- Task to carry out
Filter the listing below, copying every line in which the word "computer" appears.

- Supplied entries
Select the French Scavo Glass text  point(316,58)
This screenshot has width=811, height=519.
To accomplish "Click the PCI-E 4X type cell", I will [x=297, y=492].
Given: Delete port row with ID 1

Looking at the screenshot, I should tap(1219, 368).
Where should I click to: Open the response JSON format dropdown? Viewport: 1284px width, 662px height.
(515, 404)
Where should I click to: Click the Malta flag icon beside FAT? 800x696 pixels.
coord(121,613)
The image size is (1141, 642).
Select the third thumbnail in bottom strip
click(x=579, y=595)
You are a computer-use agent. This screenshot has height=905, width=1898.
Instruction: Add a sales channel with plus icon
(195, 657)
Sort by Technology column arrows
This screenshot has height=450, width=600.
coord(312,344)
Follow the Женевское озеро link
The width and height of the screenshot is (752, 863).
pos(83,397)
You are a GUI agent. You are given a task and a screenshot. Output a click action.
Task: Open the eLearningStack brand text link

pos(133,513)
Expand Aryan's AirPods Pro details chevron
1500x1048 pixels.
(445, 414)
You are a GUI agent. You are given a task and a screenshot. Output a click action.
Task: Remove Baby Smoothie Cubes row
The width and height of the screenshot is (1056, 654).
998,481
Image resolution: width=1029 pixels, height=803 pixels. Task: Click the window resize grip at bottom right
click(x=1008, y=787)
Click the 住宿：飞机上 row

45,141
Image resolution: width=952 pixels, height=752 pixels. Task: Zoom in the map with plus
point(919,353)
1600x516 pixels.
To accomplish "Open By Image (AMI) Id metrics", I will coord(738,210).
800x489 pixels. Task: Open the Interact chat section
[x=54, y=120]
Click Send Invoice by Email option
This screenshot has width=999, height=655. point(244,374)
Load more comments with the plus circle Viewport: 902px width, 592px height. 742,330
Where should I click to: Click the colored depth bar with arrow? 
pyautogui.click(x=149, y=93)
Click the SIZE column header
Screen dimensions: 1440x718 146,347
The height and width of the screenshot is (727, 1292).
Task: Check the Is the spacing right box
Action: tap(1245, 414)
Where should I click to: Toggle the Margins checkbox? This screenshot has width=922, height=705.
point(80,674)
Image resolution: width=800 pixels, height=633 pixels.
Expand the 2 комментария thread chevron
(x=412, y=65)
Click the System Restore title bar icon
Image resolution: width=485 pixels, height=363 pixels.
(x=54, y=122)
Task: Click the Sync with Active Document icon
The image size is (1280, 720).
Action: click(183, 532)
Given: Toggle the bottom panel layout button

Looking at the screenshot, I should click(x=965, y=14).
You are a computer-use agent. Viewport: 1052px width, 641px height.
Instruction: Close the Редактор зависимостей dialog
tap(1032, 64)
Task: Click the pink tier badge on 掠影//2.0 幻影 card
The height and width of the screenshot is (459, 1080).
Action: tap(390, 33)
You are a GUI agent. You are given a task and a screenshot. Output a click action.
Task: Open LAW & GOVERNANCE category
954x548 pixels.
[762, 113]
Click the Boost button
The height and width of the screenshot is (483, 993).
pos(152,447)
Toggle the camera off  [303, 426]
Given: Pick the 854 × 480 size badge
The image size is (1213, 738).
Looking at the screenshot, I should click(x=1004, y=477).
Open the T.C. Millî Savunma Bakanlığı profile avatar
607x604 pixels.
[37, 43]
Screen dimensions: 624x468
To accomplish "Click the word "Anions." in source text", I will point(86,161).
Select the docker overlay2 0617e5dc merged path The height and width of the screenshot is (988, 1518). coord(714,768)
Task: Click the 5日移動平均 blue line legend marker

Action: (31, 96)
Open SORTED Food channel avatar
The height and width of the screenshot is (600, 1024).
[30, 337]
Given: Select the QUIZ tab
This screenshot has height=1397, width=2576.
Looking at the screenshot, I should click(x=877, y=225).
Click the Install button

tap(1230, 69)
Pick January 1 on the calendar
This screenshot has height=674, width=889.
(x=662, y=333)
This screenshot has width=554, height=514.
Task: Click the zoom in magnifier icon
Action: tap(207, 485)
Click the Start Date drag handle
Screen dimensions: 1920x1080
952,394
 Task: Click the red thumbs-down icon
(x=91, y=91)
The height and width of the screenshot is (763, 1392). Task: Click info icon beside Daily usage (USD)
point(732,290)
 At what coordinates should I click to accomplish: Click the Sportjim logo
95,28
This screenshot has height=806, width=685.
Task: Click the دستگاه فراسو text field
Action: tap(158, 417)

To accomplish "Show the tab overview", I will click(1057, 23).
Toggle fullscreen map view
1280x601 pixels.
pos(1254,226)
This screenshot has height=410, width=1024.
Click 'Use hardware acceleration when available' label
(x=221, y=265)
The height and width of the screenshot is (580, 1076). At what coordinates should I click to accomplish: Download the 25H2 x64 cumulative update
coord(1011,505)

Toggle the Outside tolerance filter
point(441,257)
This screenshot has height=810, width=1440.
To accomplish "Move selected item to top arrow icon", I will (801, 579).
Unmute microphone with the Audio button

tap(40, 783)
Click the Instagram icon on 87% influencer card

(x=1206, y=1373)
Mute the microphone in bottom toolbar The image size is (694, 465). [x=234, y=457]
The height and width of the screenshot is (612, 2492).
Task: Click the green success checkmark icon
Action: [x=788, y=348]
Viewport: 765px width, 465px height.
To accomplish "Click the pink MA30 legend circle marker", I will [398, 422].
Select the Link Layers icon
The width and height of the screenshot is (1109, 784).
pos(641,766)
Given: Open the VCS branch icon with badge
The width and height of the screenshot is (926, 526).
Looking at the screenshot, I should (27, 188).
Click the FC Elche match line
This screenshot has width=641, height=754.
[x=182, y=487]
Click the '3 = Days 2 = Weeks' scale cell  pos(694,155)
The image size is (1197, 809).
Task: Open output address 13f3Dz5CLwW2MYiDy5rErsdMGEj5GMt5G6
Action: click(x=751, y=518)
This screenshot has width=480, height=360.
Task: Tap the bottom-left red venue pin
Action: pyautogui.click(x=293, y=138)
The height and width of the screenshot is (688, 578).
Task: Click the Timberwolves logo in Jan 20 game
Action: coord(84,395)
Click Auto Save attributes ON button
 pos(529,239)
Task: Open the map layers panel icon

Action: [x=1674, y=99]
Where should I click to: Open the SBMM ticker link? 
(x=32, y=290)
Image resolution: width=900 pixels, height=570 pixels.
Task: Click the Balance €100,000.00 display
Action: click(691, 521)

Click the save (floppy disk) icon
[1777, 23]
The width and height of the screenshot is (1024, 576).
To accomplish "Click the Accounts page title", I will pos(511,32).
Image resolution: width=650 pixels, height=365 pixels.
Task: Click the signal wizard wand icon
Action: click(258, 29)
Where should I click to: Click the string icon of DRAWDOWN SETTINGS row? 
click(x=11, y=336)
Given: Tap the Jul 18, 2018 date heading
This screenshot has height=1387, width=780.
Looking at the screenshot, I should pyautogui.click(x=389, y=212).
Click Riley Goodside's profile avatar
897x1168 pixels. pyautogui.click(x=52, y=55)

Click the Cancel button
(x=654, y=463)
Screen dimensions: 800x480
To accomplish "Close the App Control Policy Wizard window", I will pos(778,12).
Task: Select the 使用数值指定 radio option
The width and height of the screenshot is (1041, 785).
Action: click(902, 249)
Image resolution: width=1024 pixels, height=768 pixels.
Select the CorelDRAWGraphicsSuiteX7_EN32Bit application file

- Answer for the task
You are a computer-use agent. This screenshot has height=905, width=1898.
You are a computer-use agent. Viewport: 1052px width, 641px height.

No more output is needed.